[Stored data entries]
□ □ □ □

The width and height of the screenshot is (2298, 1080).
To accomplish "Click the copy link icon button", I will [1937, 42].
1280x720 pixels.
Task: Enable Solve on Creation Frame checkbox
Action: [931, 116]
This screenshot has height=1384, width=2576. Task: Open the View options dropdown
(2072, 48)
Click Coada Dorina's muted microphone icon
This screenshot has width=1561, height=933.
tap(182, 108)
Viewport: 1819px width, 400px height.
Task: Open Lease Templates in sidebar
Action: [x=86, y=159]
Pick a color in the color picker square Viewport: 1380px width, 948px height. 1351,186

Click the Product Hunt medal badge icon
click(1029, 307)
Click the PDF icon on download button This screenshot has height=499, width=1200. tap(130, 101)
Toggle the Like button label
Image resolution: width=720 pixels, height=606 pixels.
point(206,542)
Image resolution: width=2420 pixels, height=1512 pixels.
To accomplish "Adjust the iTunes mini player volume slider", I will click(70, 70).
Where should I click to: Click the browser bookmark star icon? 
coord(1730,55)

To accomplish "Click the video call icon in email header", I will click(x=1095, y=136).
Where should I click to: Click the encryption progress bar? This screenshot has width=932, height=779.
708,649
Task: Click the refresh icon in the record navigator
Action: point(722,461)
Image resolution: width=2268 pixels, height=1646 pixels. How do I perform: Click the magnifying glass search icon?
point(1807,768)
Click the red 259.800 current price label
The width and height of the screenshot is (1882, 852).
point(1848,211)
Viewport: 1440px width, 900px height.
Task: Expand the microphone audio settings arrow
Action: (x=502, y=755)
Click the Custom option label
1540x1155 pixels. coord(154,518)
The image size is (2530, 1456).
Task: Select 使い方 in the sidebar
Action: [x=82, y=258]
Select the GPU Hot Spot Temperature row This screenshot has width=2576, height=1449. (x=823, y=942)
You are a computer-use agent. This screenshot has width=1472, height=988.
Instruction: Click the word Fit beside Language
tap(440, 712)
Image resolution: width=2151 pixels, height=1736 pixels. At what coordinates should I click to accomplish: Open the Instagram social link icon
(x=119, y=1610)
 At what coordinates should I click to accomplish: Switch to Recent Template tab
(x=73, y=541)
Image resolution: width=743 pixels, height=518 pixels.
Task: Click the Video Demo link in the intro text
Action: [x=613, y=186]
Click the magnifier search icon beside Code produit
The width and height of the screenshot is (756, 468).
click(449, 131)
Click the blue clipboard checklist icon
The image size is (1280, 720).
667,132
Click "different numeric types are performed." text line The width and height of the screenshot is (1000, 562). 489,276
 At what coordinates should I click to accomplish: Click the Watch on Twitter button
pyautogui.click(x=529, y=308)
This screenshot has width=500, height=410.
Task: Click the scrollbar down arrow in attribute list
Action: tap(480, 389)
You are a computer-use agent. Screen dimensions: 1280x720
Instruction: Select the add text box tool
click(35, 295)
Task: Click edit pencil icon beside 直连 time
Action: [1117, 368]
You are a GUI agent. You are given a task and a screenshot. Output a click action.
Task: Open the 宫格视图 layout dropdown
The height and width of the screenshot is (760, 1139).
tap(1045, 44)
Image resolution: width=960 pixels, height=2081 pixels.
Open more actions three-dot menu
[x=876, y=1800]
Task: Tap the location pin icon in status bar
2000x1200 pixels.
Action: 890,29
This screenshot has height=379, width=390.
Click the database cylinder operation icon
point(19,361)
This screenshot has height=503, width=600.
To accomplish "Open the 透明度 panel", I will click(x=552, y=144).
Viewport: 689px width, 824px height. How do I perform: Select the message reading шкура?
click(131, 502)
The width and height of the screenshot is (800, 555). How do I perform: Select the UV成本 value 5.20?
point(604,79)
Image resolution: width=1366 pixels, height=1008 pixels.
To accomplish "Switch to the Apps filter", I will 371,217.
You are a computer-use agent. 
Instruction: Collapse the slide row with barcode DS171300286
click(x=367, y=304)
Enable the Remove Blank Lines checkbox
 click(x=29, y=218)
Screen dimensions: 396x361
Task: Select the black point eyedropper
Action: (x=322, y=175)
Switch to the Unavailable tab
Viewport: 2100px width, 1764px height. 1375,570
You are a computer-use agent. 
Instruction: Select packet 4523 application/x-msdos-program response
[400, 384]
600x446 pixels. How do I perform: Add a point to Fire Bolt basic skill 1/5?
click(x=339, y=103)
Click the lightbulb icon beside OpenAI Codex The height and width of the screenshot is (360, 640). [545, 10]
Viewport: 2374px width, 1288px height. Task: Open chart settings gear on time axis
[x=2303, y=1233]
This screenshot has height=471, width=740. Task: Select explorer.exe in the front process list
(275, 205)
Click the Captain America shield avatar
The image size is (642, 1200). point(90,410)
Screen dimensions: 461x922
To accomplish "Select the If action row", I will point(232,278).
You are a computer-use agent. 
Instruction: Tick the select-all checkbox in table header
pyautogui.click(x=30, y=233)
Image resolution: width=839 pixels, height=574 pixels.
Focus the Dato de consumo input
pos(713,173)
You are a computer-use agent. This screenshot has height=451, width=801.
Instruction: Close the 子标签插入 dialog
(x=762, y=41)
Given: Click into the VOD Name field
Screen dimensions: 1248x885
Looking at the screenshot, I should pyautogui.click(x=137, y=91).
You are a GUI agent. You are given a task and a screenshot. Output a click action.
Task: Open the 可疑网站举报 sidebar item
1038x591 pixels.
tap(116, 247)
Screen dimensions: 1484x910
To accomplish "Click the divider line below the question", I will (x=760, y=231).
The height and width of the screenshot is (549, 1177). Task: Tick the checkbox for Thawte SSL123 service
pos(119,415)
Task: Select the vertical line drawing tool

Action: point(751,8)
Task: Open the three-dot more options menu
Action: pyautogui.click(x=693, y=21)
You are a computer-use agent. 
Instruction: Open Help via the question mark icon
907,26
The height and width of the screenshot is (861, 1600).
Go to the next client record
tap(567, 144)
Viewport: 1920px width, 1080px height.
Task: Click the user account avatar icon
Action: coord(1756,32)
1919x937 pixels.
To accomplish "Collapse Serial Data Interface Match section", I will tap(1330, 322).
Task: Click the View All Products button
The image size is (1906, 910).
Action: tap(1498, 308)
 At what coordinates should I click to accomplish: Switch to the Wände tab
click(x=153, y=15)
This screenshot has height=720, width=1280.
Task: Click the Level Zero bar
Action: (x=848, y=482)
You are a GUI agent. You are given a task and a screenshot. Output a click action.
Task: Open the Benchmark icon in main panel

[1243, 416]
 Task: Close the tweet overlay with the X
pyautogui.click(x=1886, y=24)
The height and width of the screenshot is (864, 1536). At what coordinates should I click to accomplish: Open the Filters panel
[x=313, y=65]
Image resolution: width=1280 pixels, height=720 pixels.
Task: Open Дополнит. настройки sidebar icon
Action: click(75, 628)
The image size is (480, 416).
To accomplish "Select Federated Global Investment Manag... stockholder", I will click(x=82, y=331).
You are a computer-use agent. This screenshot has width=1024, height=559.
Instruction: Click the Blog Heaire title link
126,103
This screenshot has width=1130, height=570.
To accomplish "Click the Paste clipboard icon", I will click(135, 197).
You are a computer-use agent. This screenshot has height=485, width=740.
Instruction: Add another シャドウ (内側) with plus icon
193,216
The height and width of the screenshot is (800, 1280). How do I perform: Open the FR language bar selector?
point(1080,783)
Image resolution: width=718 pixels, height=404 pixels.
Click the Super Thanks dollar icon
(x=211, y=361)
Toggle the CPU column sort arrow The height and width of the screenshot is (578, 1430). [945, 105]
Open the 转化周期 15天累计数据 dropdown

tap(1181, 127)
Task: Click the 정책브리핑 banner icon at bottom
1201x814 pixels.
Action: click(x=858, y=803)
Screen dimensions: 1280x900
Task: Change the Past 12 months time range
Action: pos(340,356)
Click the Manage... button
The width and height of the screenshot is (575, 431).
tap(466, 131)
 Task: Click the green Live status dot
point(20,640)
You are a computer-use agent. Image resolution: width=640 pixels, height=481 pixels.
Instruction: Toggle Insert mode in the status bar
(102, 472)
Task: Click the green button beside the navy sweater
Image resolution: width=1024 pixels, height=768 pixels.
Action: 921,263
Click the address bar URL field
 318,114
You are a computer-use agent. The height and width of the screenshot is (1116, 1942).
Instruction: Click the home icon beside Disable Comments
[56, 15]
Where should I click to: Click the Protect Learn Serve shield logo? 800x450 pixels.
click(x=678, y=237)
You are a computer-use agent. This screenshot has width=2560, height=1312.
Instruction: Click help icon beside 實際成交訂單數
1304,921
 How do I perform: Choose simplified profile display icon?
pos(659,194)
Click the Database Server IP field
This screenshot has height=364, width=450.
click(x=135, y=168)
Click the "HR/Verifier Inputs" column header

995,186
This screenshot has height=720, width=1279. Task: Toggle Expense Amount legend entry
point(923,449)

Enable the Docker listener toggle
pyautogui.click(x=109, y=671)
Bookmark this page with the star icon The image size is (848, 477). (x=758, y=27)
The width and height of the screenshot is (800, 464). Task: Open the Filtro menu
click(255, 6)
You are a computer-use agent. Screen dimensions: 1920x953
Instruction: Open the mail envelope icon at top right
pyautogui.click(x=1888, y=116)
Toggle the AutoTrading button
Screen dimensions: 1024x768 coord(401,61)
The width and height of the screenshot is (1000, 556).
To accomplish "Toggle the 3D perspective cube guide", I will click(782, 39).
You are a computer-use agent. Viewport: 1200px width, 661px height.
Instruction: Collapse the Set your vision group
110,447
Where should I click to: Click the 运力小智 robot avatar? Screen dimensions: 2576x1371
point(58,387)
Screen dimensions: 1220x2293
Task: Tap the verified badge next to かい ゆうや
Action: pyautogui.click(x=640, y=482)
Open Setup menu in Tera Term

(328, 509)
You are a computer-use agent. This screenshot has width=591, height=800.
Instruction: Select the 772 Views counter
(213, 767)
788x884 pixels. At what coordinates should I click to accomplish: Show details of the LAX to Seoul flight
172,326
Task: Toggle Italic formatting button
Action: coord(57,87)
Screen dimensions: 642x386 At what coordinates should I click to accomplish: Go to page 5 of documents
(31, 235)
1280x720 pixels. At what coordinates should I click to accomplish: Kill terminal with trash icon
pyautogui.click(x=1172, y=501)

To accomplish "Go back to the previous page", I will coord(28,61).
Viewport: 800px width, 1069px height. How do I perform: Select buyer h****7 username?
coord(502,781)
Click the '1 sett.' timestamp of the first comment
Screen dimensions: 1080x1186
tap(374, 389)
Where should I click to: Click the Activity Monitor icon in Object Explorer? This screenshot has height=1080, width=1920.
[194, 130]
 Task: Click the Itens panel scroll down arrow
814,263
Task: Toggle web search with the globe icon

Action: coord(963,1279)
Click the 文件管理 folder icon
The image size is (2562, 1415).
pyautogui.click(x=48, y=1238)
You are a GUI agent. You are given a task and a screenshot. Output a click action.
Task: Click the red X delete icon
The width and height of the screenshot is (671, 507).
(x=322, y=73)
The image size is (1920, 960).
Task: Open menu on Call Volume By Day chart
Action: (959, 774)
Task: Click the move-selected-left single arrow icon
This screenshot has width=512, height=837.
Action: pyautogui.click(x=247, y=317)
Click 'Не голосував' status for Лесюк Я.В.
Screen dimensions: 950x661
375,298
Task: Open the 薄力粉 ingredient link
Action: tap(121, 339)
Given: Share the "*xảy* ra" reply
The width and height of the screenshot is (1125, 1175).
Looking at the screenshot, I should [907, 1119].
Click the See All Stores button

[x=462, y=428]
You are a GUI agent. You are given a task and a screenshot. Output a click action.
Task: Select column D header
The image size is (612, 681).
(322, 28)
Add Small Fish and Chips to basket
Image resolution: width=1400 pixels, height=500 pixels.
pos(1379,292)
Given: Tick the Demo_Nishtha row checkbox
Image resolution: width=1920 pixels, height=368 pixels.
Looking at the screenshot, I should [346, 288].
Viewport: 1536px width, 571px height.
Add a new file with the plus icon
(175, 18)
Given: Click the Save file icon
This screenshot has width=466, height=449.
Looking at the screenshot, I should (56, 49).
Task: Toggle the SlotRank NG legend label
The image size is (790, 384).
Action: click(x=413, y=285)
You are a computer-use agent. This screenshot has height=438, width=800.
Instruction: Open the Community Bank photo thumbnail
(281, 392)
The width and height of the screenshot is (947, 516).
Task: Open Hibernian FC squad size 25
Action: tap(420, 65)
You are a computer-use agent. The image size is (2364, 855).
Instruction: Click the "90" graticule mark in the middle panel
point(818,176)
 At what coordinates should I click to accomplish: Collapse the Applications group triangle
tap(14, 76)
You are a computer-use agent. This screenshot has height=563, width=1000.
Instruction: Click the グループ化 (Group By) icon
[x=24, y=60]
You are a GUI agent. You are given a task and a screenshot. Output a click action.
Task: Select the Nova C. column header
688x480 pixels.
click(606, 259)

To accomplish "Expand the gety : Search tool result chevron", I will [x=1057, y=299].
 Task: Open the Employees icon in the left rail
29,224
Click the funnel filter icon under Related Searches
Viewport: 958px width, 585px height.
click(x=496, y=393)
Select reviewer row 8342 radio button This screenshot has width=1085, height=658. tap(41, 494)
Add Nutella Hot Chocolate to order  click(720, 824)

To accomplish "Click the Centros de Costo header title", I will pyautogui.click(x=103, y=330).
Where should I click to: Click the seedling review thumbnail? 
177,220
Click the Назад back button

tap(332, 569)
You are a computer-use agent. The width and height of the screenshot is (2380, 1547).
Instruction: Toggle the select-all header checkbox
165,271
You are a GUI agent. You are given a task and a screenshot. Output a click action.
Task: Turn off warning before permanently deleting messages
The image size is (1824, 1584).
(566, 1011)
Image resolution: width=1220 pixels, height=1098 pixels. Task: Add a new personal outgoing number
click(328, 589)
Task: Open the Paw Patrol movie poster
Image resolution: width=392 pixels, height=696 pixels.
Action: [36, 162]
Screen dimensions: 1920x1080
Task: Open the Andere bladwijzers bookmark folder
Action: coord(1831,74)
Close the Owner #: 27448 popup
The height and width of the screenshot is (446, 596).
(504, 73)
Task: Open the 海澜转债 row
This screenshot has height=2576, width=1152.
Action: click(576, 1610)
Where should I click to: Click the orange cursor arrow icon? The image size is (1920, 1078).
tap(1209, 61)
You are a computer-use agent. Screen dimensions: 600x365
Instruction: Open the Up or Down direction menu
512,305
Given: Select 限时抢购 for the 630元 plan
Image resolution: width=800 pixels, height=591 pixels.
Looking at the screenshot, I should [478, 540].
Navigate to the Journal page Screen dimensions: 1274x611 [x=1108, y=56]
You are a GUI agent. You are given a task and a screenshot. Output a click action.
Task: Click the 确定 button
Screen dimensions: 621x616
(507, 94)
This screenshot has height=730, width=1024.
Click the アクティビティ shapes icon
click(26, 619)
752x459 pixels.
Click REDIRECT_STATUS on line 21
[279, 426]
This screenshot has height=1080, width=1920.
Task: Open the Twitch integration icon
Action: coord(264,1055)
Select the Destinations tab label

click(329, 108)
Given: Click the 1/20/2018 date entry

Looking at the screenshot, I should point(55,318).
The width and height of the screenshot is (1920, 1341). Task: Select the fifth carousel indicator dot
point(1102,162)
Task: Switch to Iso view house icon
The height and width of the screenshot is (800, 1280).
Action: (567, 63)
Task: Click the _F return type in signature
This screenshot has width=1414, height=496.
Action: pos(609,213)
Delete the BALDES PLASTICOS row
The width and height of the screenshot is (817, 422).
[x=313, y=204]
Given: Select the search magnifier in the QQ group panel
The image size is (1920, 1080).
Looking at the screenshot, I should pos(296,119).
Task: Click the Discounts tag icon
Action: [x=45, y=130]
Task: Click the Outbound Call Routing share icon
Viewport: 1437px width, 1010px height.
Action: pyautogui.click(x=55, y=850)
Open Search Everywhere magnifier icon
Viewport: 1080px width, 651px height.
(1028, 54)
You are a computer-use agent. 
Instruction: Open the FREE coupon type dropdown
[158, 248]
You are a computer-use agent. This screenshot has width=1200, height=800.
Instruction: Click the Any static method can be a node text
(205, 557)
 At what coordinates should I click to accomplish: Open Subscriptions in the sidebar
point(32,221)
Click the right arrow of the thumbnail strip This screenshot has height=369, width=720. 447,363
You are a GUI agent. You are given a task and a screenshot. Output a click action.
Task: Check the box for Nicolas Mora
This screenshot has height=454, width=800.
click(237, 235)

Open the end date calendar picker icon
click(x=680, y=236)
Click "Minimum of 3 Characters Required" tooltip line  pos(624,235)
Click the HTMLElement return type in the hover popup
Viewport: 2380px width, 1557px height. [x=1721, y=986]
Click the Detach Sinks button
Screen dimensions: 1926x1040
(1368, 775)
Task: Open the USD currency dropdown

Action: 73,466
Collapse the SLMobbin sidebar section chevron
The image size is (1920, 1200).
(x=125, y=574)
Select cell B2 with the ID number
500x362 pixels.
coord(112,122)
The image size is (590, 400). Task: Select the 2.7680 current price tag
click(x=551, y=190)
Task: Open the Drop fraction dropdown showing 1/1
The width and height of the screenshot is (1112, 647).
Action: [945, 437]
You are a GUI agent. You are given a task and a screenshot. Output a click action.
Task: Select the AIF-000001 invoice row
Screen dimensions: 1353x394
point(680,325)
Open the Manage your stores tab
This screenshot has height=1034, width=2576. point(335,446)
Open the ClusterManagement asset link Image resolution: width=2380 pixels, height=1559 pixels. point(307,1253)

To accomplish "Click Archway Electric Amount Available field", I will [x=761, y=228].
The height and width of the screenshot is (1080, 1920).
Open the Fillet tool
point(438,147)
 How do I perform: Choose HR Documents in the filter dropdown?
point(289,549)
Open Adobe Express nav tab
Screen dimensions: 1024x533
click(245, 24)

□ □ □ □

Aim of the exercise: Please change "Filtro" to "Filter" in the stretch from the line containing "Bookmark this page" through the line containing "Screen dimensions: 1024x768 coord(401,61)". Give back only those lines, with everything else left as it is.

Finished exercise:
Bookmark this page with the star icon The image size is (848, 477). (x=758, y=27)
The width and height of the screenshot is (800, 464). Task: Open the Filter menu
click(255, 6)
You are a computer-use agent. Screen dimensions: 1920x953
Instruction: Open the mail envelope icon at top right
pyautogui.click(x=1888, y=116)
Toggle the AutoTrading button
Screen dimensions: 1024x768 coord(401,61)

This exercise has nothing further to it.